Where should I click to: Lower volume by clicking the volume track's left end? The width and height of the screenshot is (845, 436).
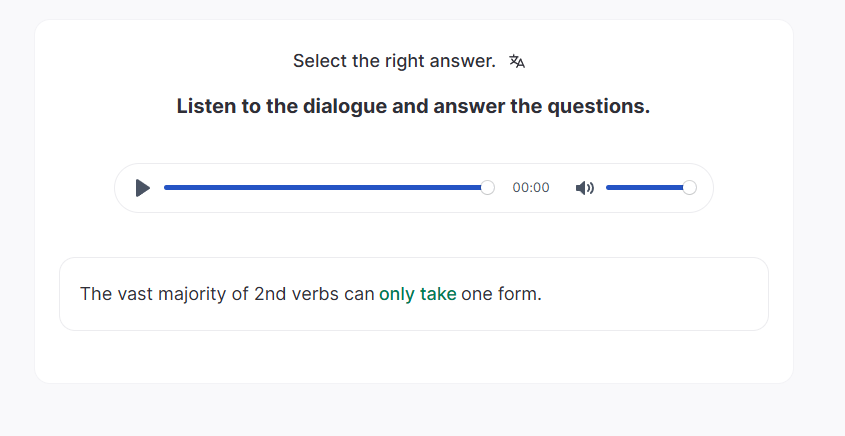609,188
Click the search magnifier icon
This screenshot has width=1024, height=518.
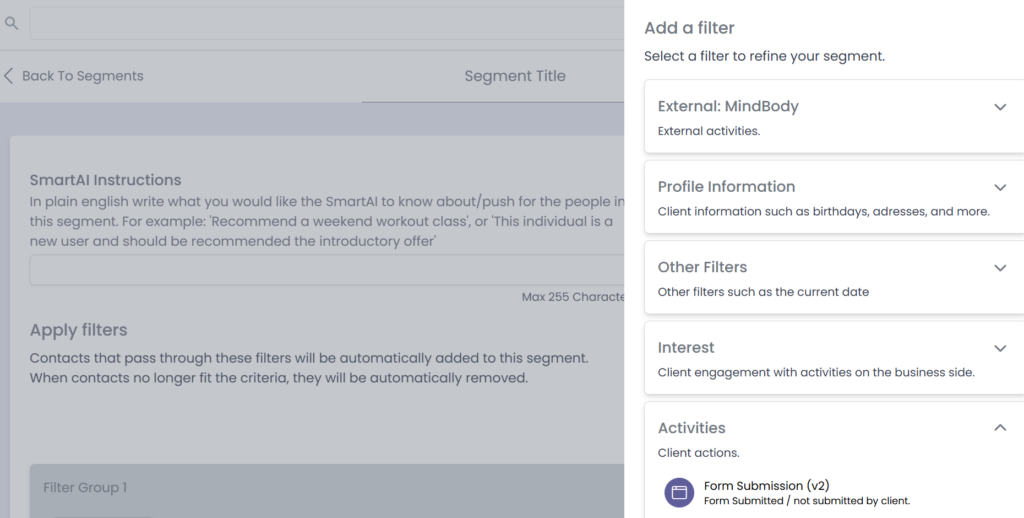pos(11,22)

* **TO DO**: An image-free, exact version of the listing above is required.

* **YOUR SOLUTION**:
Where should I click to: Lower volume by clicking the volume track's left end? The width and height of the screenshot is (845, 436).
609,188
Click the search magnifier icon
This screenshot has width=1024, height=518.
pos(11,22)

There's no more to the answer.